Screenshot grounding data
= = = =

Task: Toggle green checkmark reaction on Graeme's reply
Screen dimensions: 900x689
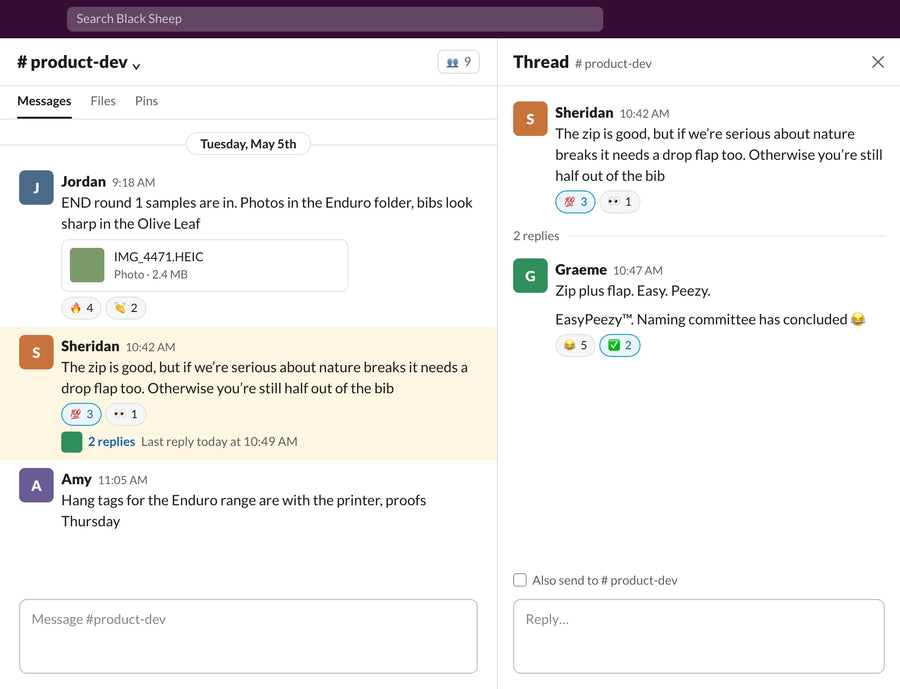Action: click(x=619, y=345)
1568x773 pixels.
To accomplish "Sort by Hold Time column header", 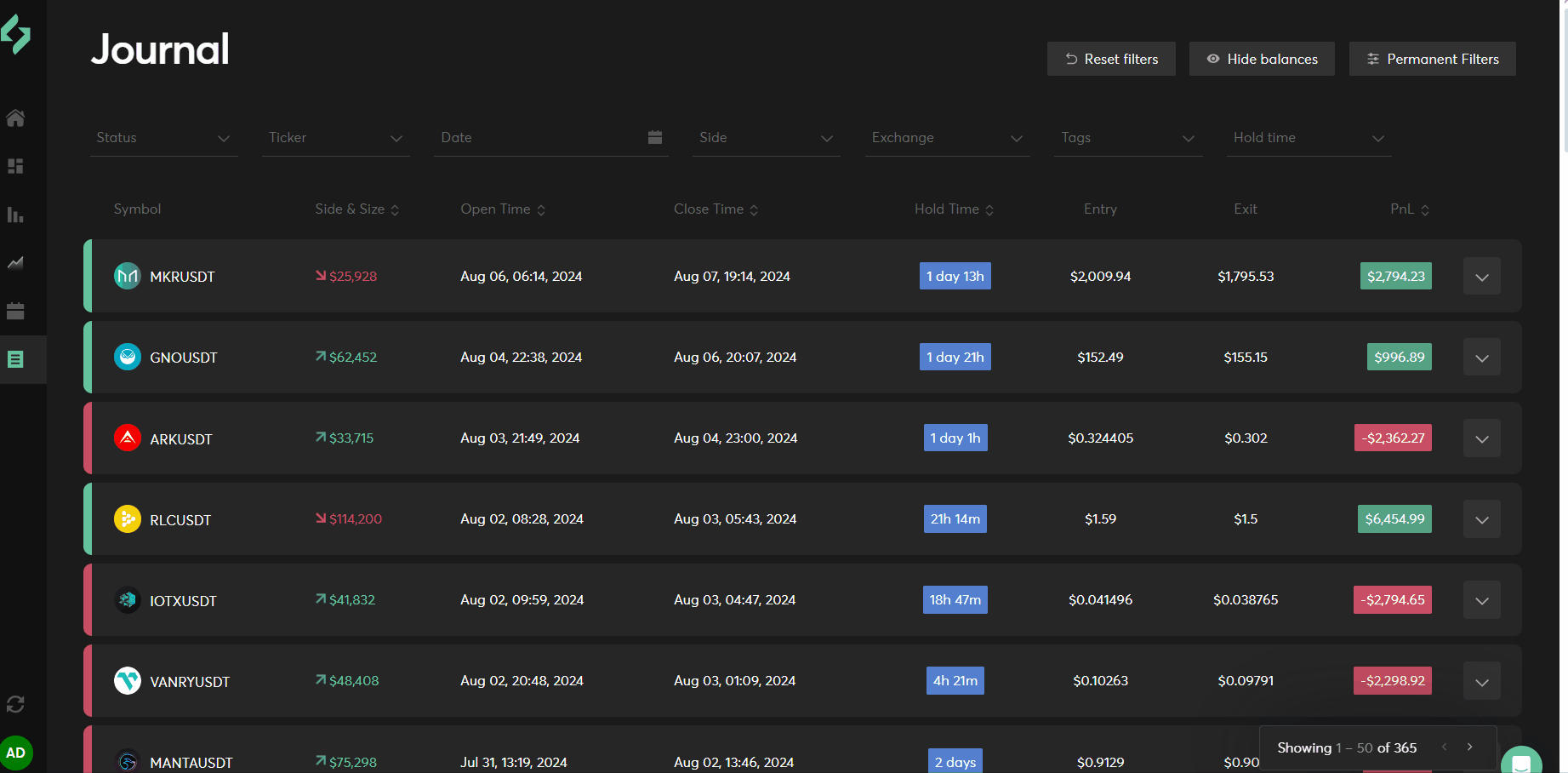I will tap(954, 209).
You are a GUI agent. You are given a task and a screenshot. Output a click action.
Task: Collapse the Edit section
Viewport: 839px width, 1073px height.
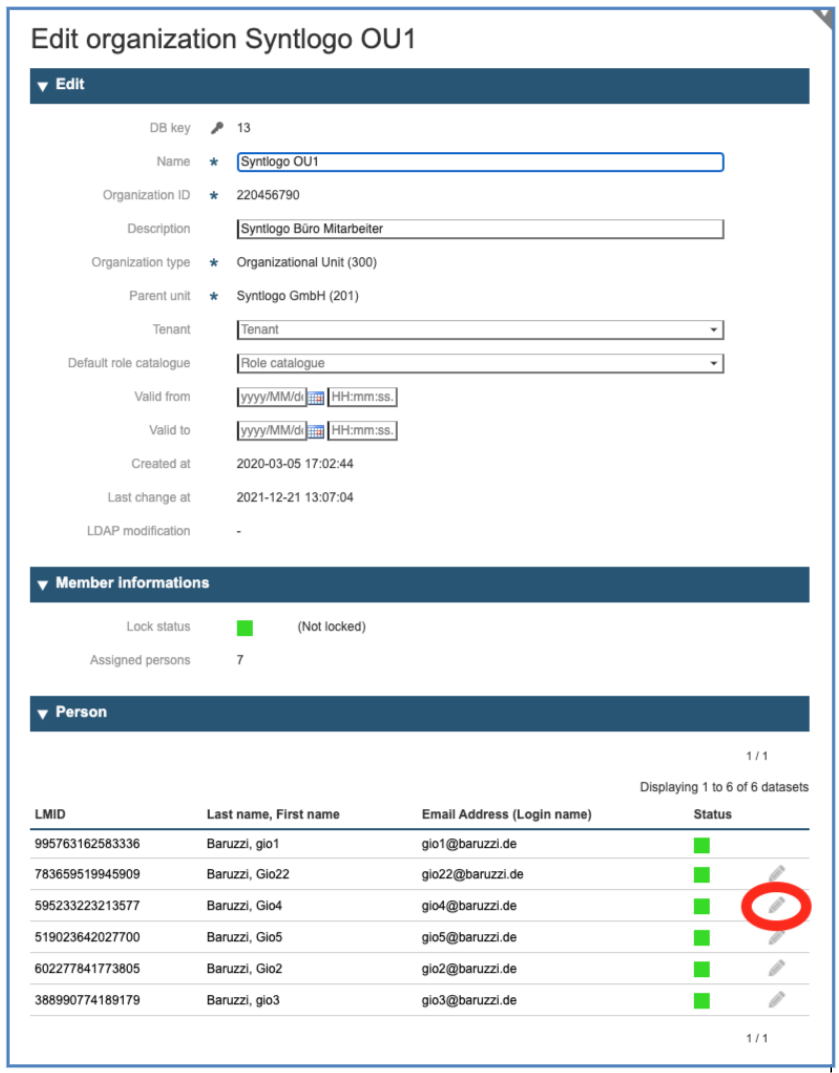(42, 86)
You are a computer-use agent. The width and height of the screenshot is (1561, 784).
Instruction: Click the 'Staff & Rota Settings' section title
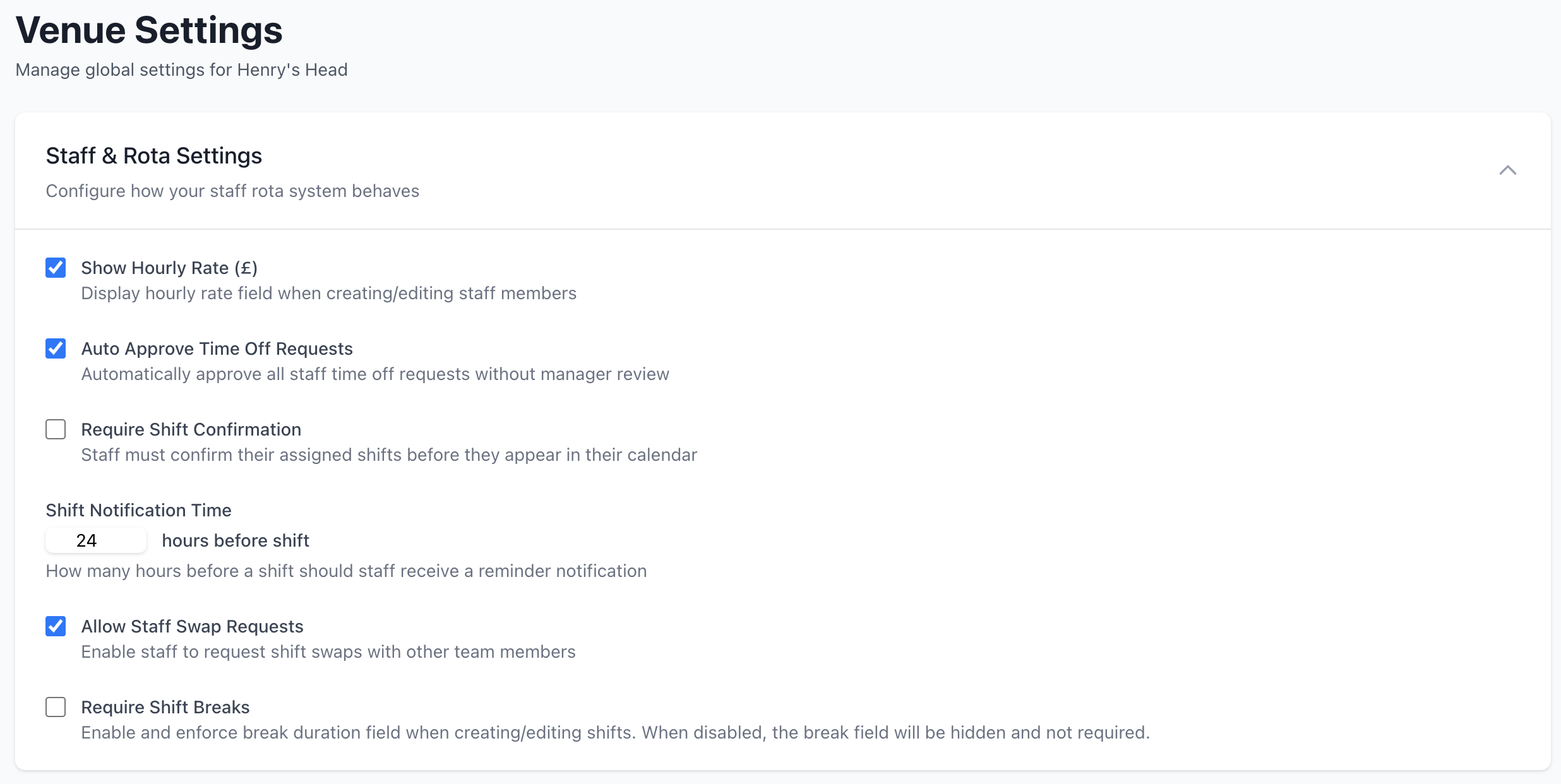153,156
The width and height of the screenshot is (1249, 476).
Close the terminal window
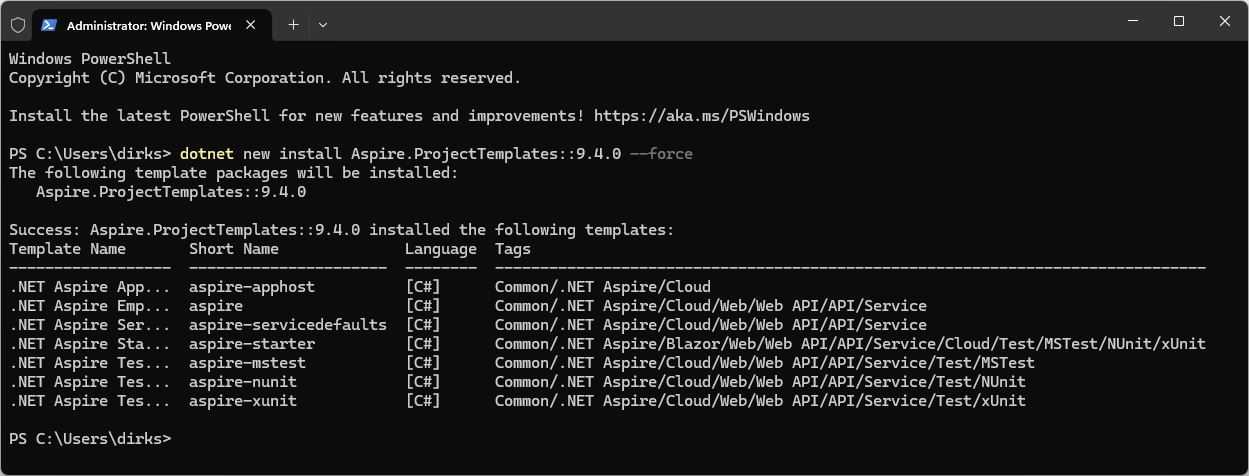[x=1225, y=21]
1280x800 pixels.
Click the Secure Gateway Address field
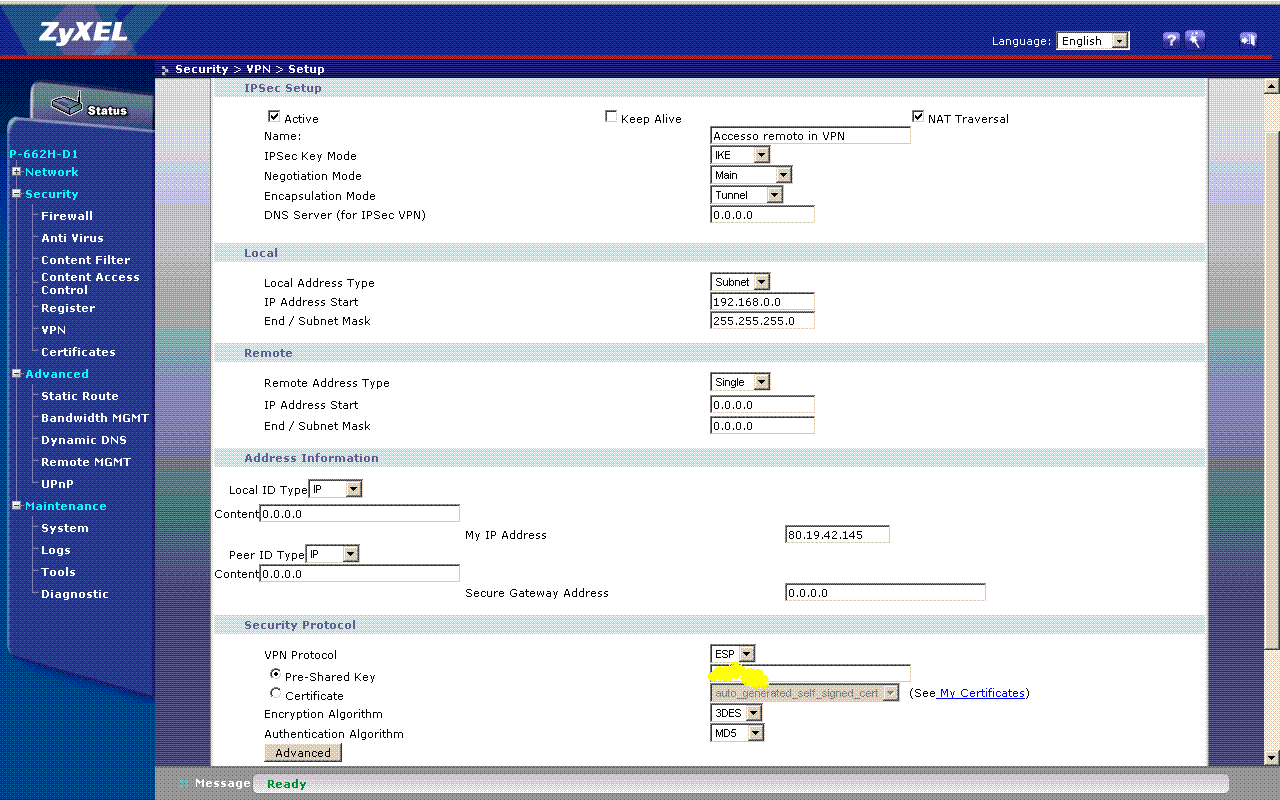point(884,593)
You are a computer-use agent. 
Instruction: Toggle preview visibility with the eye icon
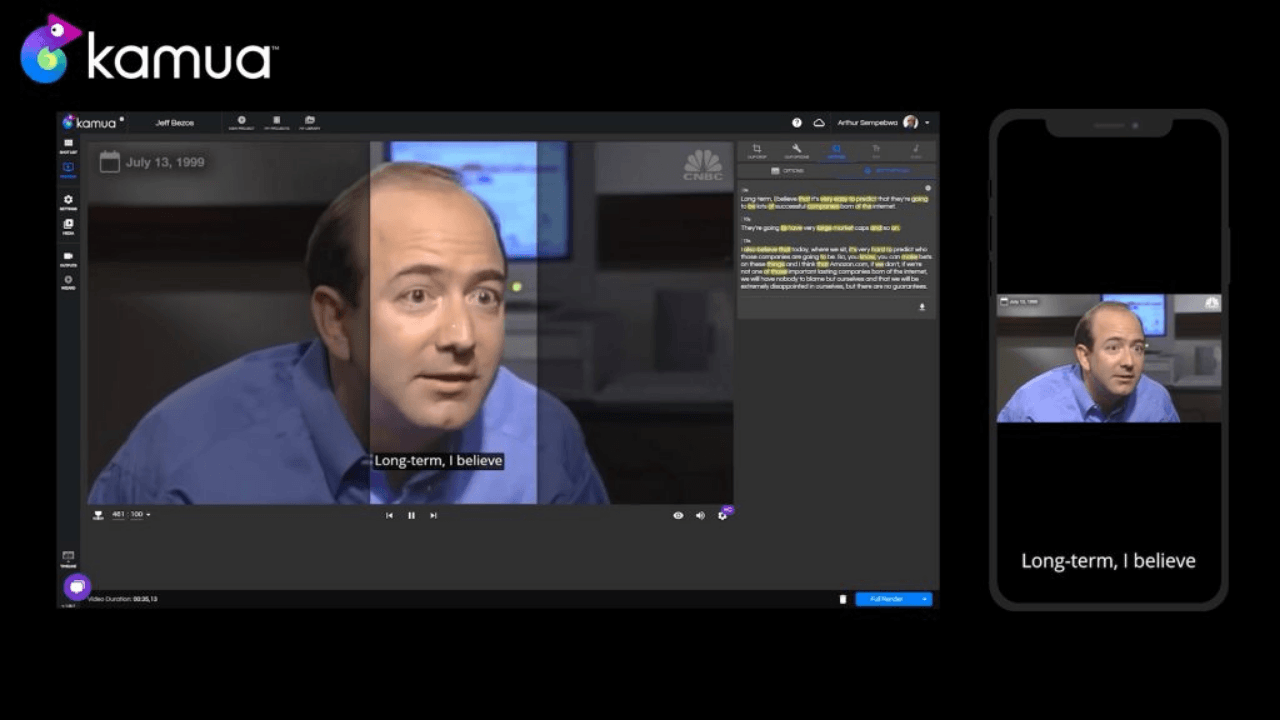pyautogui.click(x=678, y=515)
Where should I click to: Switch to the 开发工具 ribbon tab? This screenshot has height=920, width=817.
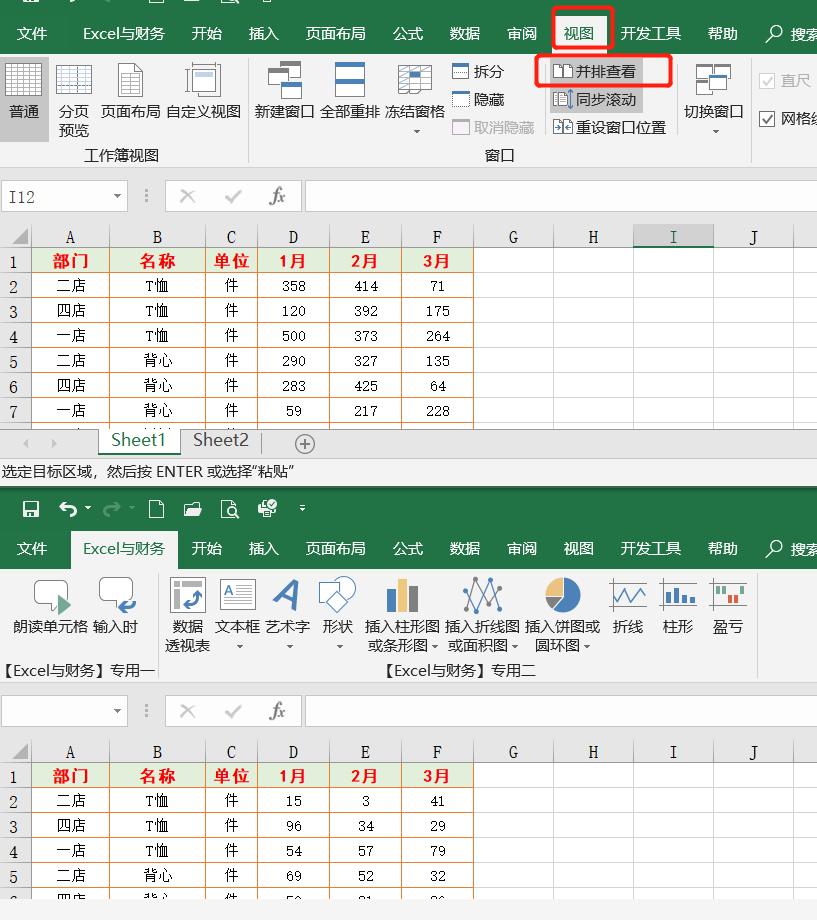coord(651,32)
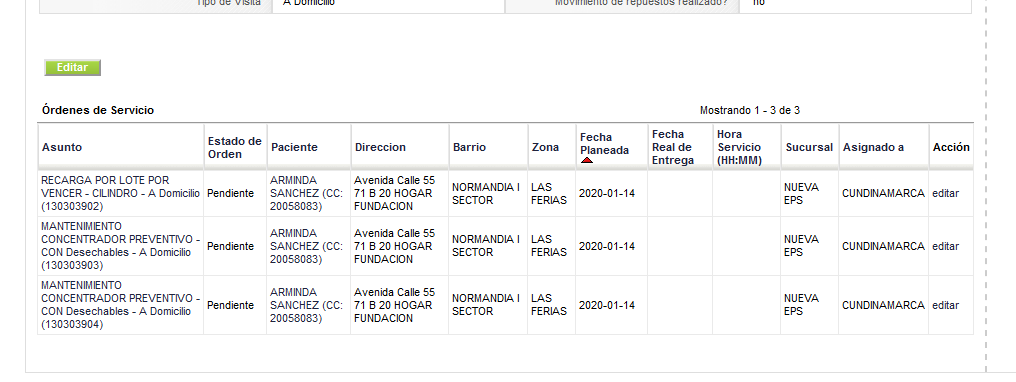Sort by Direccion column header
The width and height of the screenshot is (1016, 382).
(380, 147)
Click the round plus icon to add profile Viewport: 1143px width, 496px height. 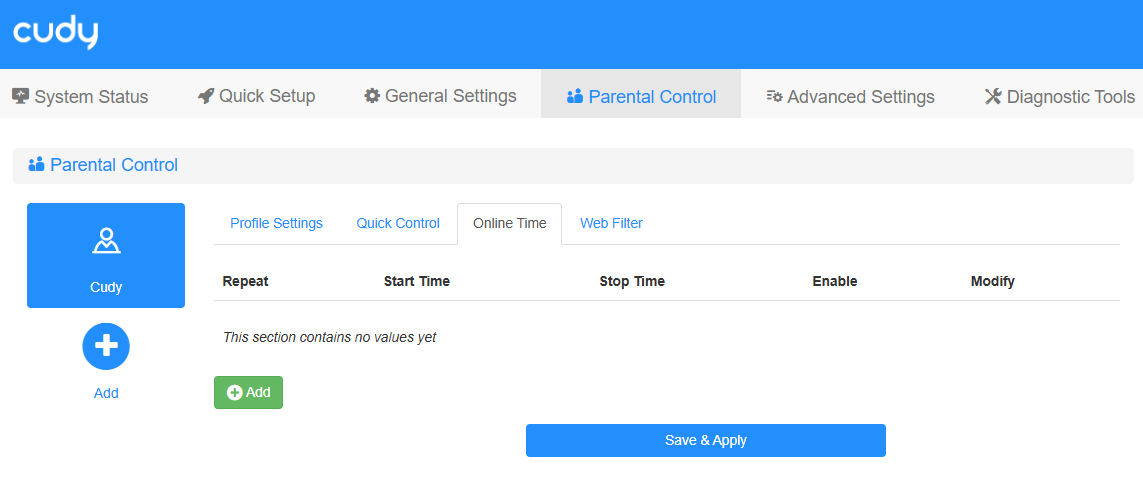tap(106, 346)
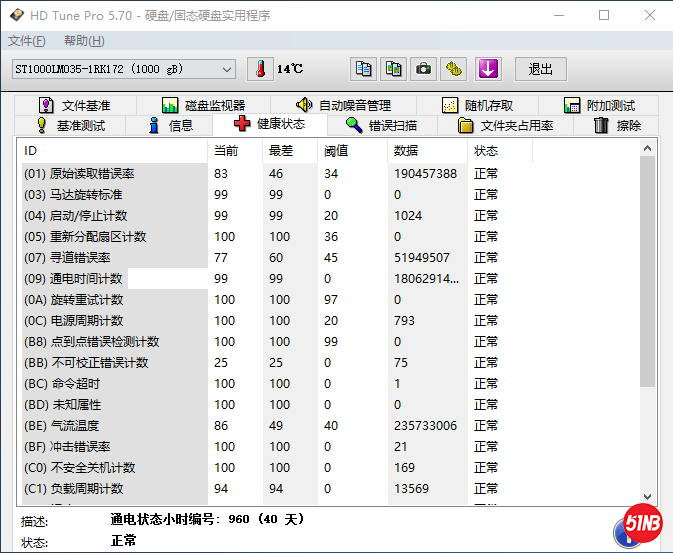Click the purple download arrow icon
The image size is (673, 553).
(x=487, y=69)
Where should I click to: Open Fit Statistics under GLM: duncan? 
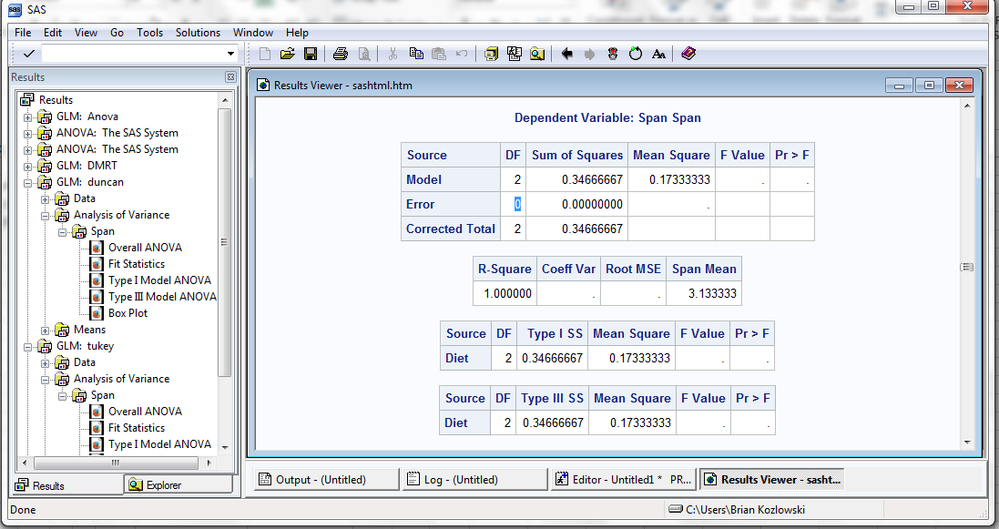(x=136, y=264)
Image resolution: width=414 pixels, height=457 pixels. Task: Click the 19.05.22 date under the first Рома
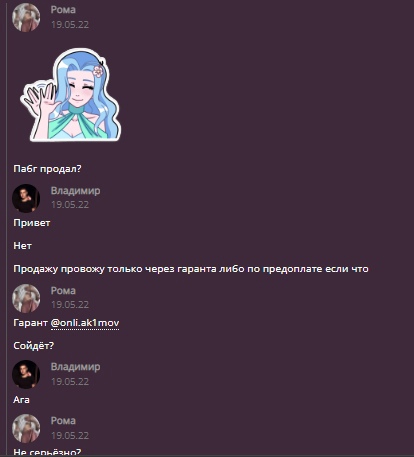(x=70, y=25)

= = = =

* **Problem requirements**: Check each line of the data above for the string "agent", and copy the ones that have it.

* **Your response**:
You are a GUI agent. You are given a task and a screenshot. Output a click action.
You are a computer-use agent. The width and height of the screenshot is (1561, 784).
You are a computer-use agent. 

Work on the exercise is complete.